"Seasons" et "Gnawa", deux pièces d'exception par la São Paulo Dance Company, envoûtent la maison de la danse de Lyon
La Maison de la danse invite pour la première fois la jeune et remarquable compagnie de danse brésilienne São Paulo Dance Company. Dirigée depuis sa création en 2008 par Inés Bogéa, la compagnie privilégie un répertoire diversifié qui allie virtuosité et polyvalence des danseurs et des plus grands chorégraphes.
Proposé pour une séance unique en France, le programme de la Maison de la danse de Lyon dévoile "The Seasons" d’Édouard Lock, un ballet sur pointes vertigineux et acéré ainsi que "Gnawa" de Nacho Duato qui réussit à mettre en transe, à l'unisson, danseurs et spectateurs.

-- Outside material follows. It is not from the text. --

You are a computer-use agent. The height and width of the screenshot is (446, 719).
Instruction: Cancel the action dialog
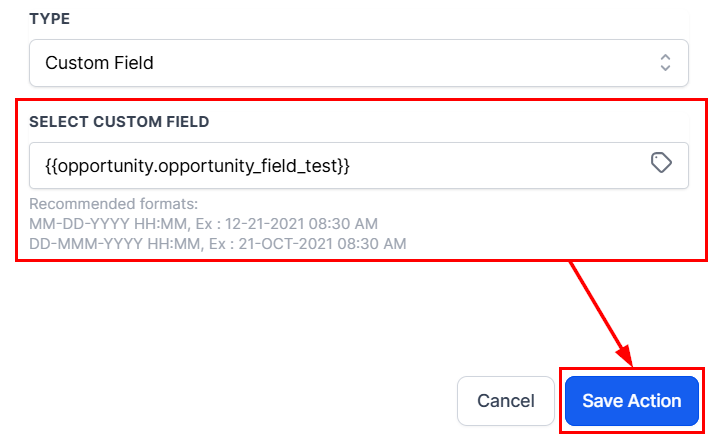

Ombre et lumière au coeur des "Seasons"
Un cercle de lumière franche éclaire le centre du plateau, un danseur tourne sur lui-même, depuis de longues heures si l'on en croit les gouttes de sueur qui perlent sur son torse. L'ouverture magistrale de "Seasons" donne le ton des cinquante minutes à suivre.Douze interprètes d'une virtuosité sans faille se succèdent dans ces faisceaux où la lumière sublime la peau et les muscles saillants.
Alternant extrême rapidité et lenteur soutenue, les danseurs "captent" les flashs photographiques avec une agilité surprenante. Les bras, les jambes, les pieds, les mains, les tête et les torses se mélangent et s'enlacent dans ce jeu de lumière synchronisé très pointu.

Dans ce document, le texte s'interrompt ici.